Contesting is the competetive part of the hobby - even if it is no real sport: With most competitors working from their home stations nearly all (including sticking to the rules) is up to the honour of the participants.
The "wise old guys" recommend to measure one´s outcome only on the own personal standards and expectations - there is a too big number of variables in the play (geografic location, different operation times, different hardware from high stacks of monobanders to worm-warming lowwires, surrounding terrain, electric properties of soil and and and...) to allow a real comparison of results. They say so but nevertheless it is a competition and even the "wise old guys" are eager to earn another award or plaque.
I compare it to running: most runners never look for worldrecords in the zillion races each weekend. But nevertheless they participate in those races - which is different to "only" run through their forests for themselves. Like them there is a big group of hams who like to participate in the fascinating atmosphere among a lot of other competitors, prepare for that events and look for ways to improve on their level - thus dealing with antennas, station setup, operating skills, propagation knowledge and so on. This group between the hams friendly "handing-out-a-few-qsos-after-supper" and the big ones with kilowatts and yagi-stacks is sometimes regarded as being not "real contesters". On this pages I will try to gather infos, links and reports relevant to those competing even if being below worldrecord level.
For more thinking and discussion and experiences about contesting look to the contesting.com-reflector and search its archive for nearly any topic to be imagined.
One of the best calenders with nearly the whole zoo is cultivated by Jan, SM3CER. There I counted 340 contests on HF and 6m for the year 2006 from ARRL straight key night on 1st of January to the Stew Perry Topband Distance Challenge. And there are many more with national and regional contests. Another very helpful source to check is the calendar of the Bavarian Contest Club.

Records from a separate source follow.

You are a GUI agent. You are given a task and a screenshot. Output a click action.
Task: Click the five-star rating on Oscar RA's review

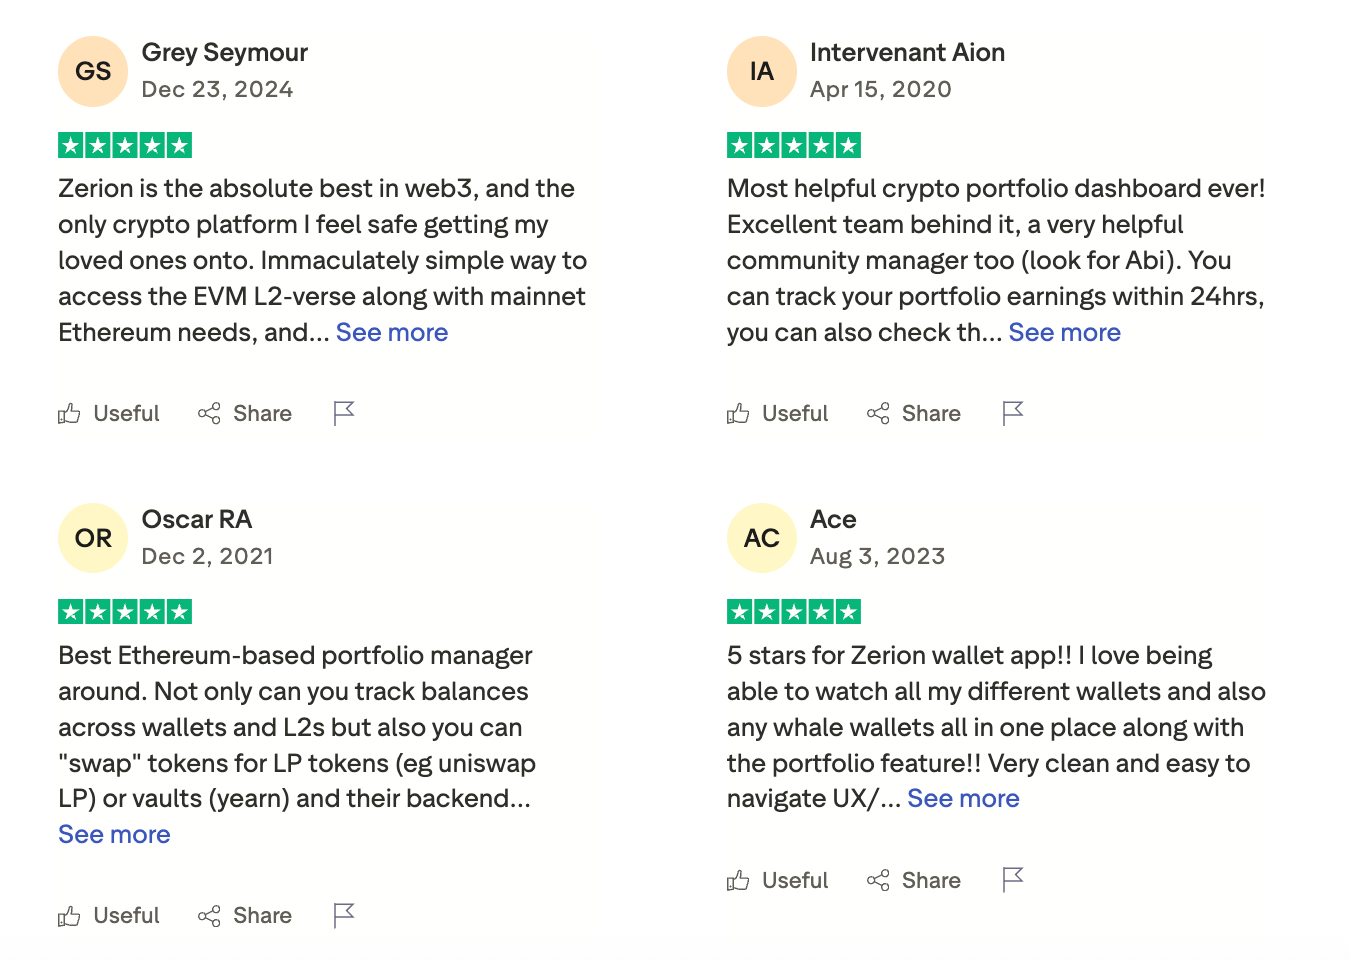(x=124, y=611)
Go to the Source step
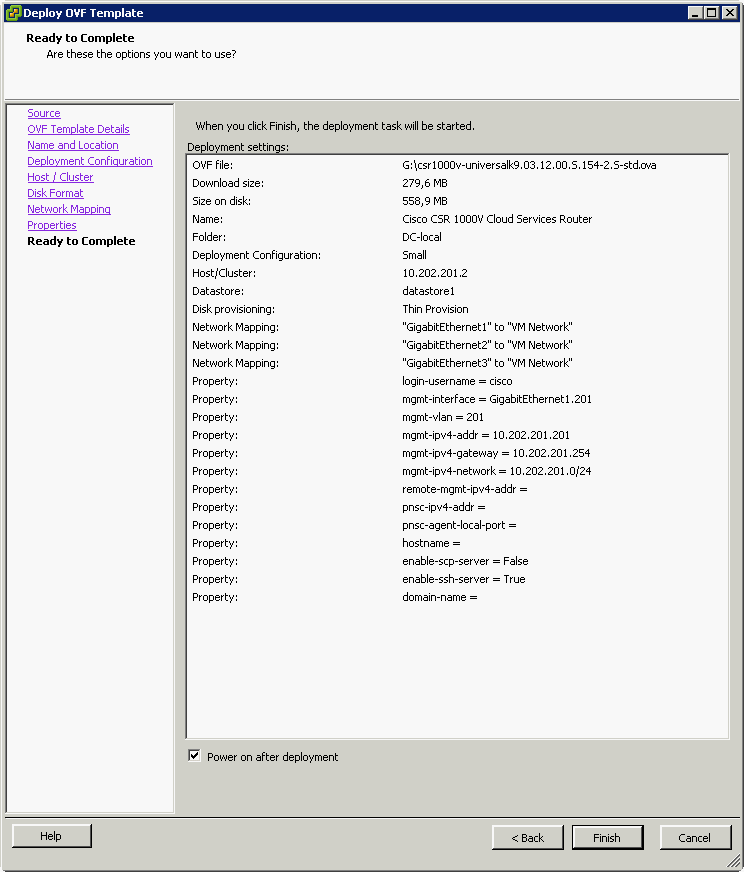Image resolution: width=744 pixels, height=872 pixels. pyautogui.click(x=44, y=113)
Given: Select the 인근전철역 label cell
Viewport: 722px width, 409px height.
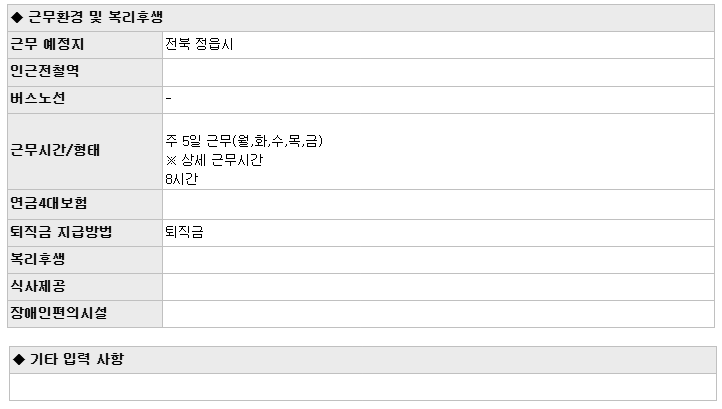Looking at the screenshot, I should pyautogui.click(x=85, y=72).
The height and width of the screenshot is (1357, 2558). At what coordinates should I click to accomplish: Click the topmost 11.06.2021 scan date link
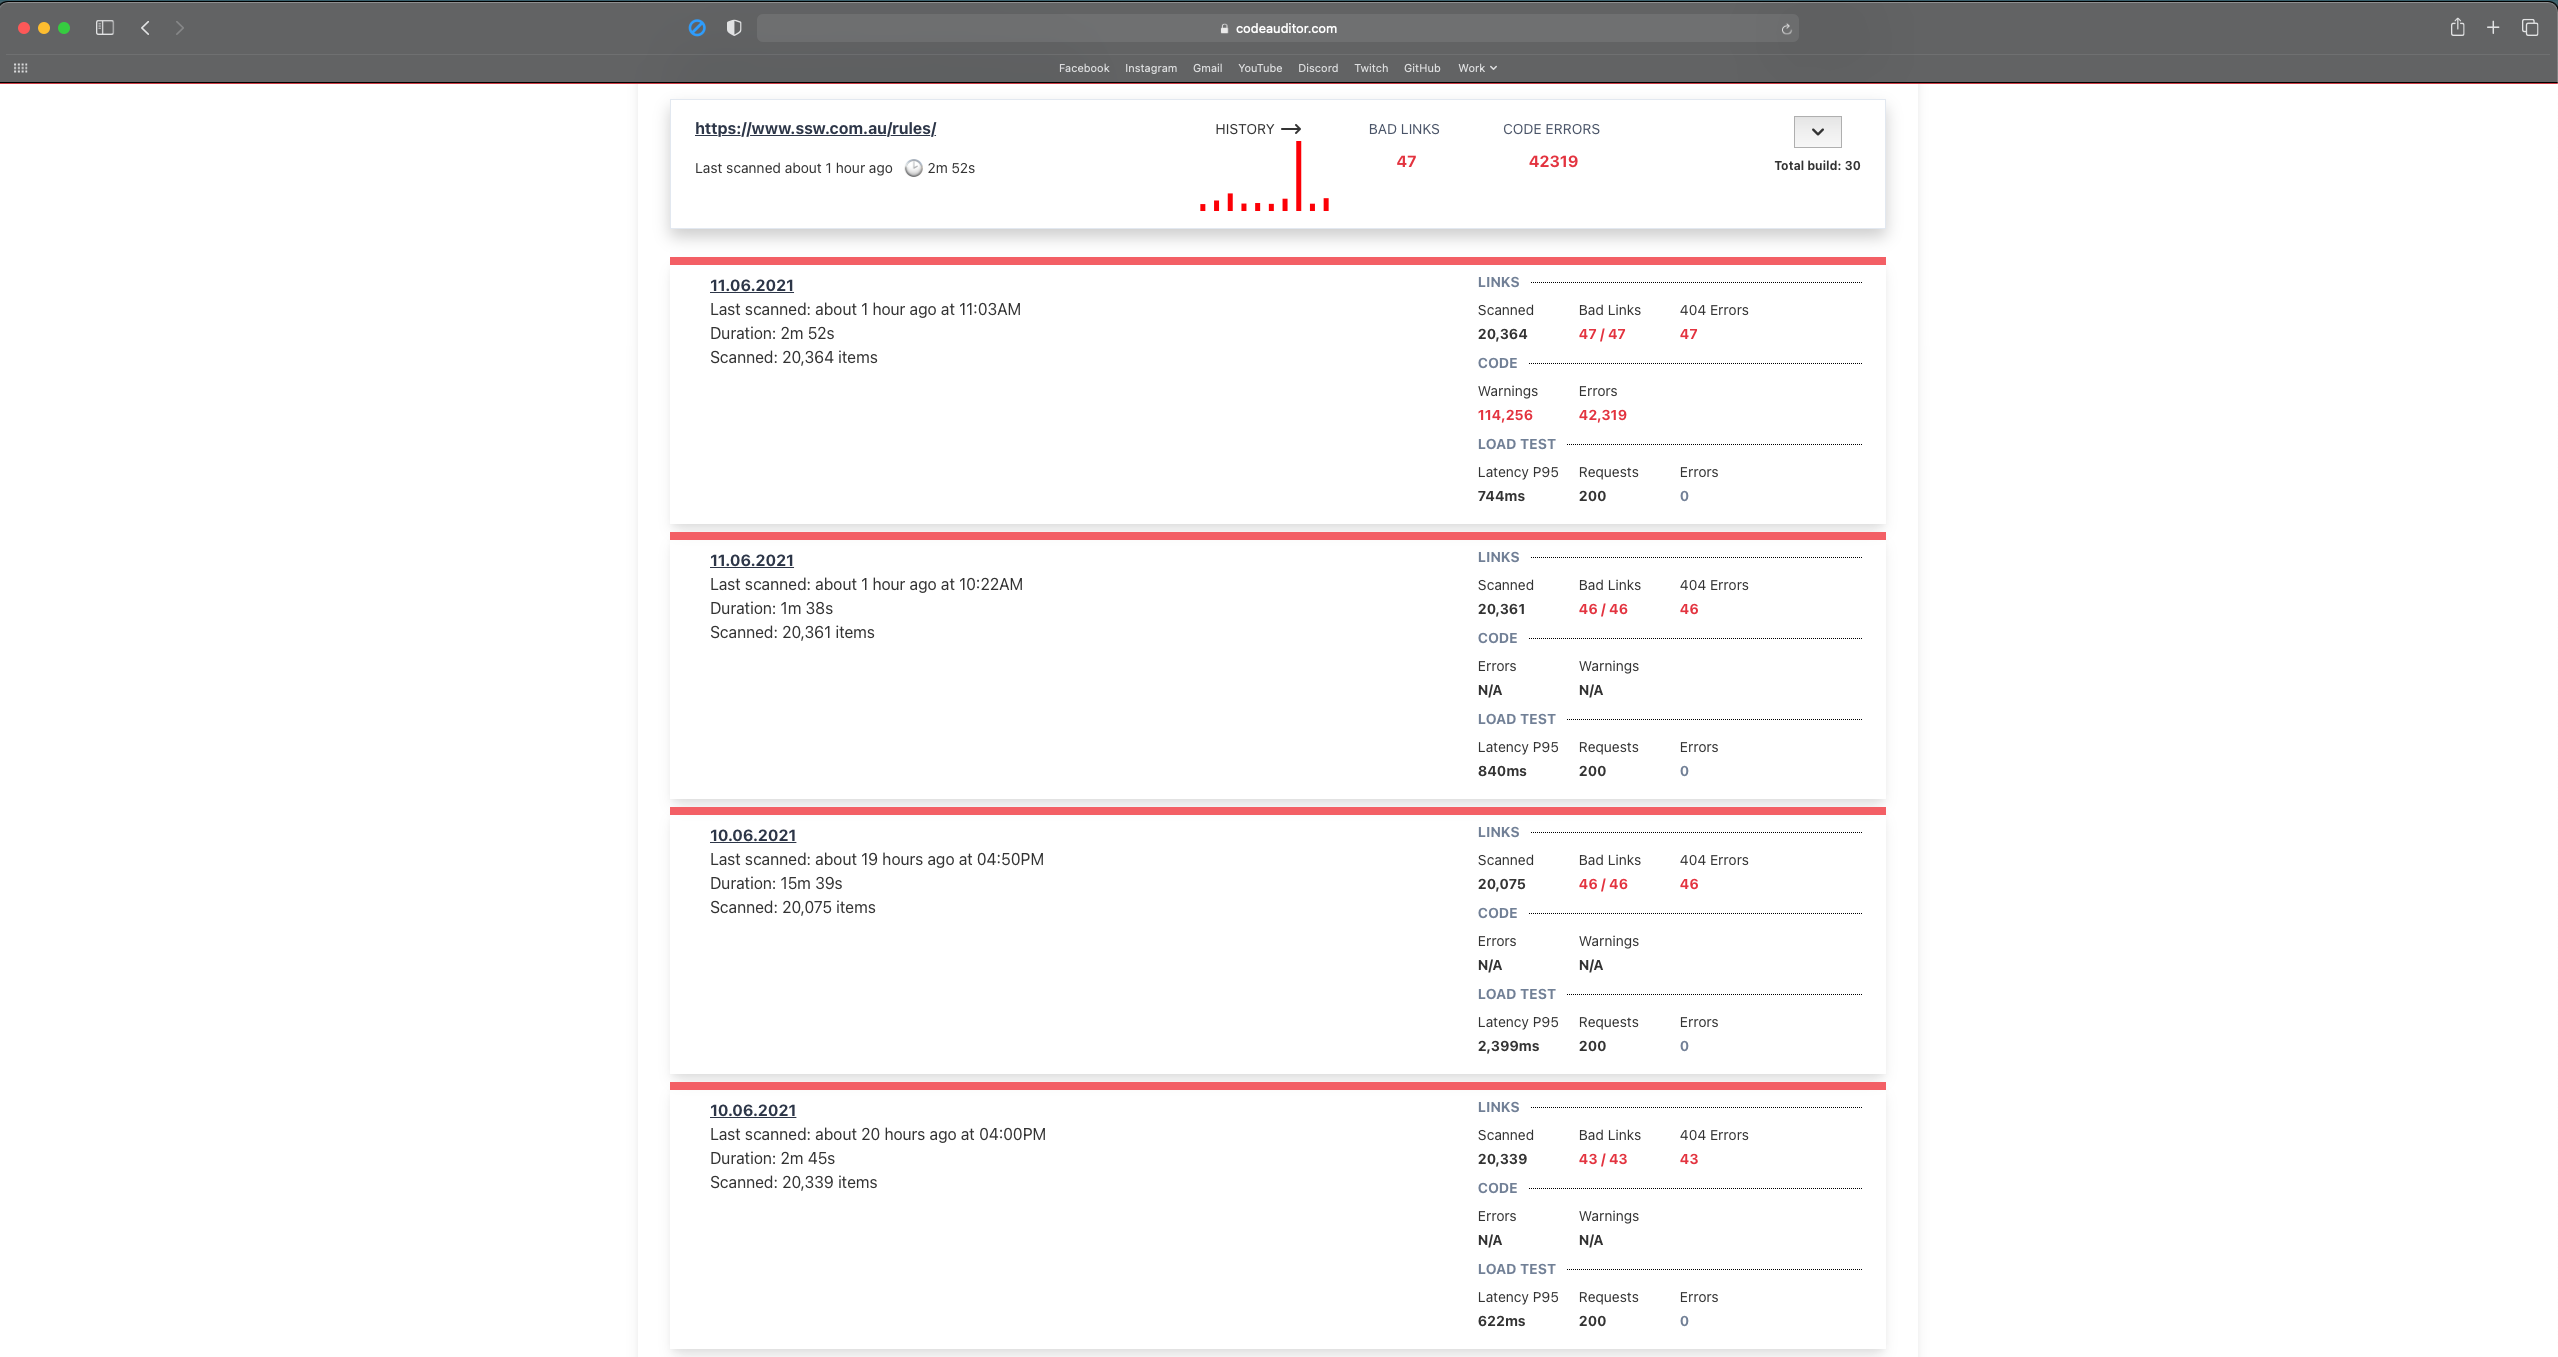point(750,285)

Listen to a contest from a very competetive station: K5ZD provides audios for the complete WWDX contest in CW and SSB (with the logs available, too). You can listen to him working as single-operator two radios (SO2R) which means CQing on one radio and searching for other stations, mainly multipliers, on the second radio.
But how does it work for the average or less than average equipped ham? Tim, EI8IC, has collected a lot of contesting tips from a lot of operators around the world. Look under the "HF-Contesting"-section what fits for you and your operating style (do you really have the nerve to call CQ on the frequency of a biiig gun while he leaves it to work a multiplier elsewhere with the second radio?).